Nipple-Sparing Mastectomy FAQs

These are some of the most commonly asked questions about nipple-sparing mastectomy. If you have additional questions,  schedule an appointment with our breast cancer surgeons by calling our office at (866) 229-8807.

Who is a candidate for nipple-sparing mastectomy?

Nipple-sparing mastectomy is usually recommended for patients with early-stage breast cancer or for those who are at high risk of developing breast cancer due to genetic factors. Patients with larger tumors or those with cancer that has spread to the nipple or areola may not be candidates for this procedure. Other factors that may affect the patient’s eligibility for the nipple-sparing procedure include other health conditions such as diabetes if the patient is a smoker, and if the patient has a history of prolonged or delayed healing.

What are the benefits of nipple-sparing mastectomy?
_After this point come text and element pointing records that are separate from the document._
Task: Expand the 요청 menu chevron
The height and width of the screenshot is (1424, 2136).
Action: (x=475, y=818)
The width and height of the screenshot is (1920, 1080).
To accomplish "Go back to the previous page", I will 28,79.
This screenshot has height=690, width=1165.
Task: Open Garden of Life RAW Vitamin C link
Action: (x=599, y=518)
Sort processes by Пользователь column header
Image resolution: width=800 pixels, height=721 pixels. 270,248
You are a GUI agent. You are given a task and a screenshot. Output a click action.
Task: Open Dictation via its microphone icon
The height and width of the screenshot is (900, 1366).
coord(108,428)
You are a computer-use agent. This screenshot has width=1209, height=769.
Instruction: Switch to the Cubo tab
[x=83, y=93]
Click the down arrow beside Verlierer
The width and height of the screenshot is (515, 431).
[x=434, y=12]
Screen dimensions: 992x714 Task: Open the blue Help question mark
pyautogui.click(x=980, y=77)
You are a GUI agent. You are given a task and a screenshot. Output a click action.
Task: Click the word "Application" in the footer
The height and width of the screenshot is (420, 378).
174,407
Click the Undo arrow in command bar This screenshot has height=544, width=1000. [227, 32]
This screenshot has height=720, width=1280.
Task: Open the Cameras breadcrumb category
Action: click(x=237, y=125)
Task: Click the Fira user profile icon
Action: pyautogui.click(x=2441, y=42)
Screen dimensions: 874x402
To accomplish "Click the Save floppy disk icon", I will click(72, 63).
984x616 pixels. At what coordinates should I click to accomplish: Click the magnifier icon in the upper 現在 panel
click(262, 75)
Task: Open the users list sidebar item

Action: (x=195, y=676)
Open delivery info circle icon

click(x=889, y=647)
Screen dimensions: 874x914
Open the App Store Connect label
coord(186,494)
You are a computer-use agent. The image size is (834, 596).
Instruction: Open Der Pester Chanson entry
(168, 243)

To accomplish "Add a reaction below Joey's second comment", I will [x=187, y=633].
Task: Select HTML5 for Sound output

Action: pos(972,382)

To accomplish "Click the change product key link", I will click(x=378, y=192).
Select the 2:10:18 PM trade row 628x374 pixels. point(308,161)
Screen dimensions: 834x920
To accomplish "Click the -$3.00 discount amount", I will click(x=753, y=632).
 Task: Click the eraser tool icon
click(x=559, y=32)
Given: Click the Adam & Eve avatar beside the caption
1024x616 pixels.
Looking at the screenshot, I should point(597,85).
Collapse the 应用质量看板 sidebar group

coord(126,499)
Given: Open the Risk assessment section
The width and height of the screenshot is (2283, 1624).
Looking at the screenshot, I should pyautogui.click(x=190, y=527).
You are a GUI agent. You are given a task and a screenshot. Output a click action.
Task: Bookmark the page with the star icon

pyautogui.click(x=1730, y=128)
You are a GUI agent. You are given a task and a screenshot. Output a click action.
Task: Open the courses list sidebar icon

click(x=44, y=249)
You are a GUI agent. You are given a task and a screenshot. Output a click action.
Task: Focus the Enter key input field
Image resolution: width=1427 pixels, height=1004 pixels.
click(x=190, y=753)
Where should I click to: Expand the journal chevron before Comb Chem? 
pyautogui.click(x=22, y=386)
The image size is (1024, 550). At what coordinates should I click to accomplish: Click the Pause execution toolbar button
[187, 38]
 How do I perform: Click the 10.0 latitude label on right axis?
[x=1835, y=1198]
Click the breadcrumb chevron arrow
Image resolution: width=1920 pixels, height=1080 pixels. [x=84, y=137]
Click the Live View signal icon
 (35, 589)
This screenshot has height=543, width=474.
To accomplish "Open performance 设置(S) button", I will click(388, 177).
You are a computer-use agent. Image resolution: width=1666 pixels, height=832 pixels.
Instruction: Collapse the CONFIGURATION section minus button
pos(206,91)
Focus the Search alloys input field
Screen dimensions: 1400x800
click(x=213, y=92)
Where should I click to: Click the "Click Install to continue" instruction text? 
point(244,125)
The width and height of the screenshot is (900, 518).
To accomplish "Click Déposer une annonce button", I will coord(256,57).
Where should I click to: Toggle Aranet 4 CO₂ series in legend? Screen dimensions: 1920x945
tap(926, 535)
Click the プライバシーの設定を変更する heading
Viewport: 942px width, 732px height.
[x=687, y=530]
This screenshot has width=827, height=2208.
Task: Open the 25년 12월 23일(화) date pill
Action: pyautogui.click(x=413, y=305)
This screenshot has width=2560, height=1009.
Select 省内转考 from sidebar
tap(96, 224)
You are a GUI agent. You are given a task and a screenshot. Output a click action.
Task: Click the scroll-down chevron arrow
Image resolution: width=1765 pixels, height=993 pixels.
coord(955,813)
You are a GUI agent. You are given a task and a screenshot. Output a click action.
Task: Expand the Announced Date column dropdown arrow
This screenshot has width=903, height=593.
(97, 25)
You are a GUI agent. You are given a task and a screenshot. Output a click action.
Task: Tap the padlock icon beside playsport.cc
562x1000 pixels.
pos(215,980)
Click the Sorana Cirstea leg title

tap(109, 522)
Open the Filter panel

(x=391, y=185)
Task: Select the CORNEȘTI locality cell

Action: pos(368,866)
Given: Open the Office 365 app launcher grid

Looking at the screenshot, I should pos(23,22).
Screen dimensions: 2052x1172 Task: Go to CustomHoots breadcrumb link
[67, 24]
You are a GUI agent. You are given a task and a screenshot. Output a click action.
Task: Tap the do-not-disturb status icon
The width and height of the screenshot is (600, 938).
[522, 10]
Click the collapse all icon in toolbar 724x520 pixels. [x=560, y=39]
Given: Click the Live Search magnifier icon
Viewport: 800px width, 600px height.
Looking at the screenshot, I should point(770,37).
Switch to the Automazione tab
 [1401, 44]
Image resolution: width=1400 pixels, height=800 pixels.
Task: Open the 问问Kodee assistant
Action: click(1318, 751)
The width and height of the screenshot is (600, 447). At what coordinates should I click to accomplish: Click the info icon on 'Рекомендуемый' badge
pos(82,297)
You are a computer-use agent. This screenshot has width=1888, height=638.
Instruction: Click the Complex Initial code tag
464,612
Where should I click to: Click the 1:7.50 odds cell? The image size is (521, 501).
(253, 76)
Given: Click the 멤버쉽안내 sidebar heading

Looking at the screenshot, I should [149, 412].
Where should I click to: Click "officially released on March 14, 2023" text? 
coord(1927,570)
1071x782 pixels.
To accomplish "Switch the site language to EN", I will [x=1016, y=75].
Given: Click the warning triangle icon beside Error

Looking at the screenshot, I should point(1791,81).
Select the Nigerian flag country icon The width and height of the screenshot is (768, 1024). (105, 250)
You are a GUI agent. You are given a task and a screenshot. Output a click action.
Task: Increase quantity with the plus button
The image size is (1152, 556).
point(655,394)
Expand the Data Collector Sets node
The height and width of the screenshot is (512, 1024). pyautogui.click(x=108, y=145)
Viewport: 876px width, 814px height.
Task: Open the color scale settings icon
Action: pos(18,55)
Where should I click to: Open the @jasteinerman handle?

The main benefit of this approach is that it preserves the nipple and areola, which can lead to a more natural-looking breast after surgery. It also may reduce the psychological impact of losing the nipple and areola, which can be important for some patients. Learn more in this blog post.

What is the recovery time after nipple-sparing mastectomy?

Recovery time after nipple-sparing mastectomy varies depending on the individual patient and the extent of the surgery. Patients will experience some discomfort and swelling after the procedure, but this can usually be managed with pain medication. Most patients can return to normal activities within 4 to 6 weeks after surgery.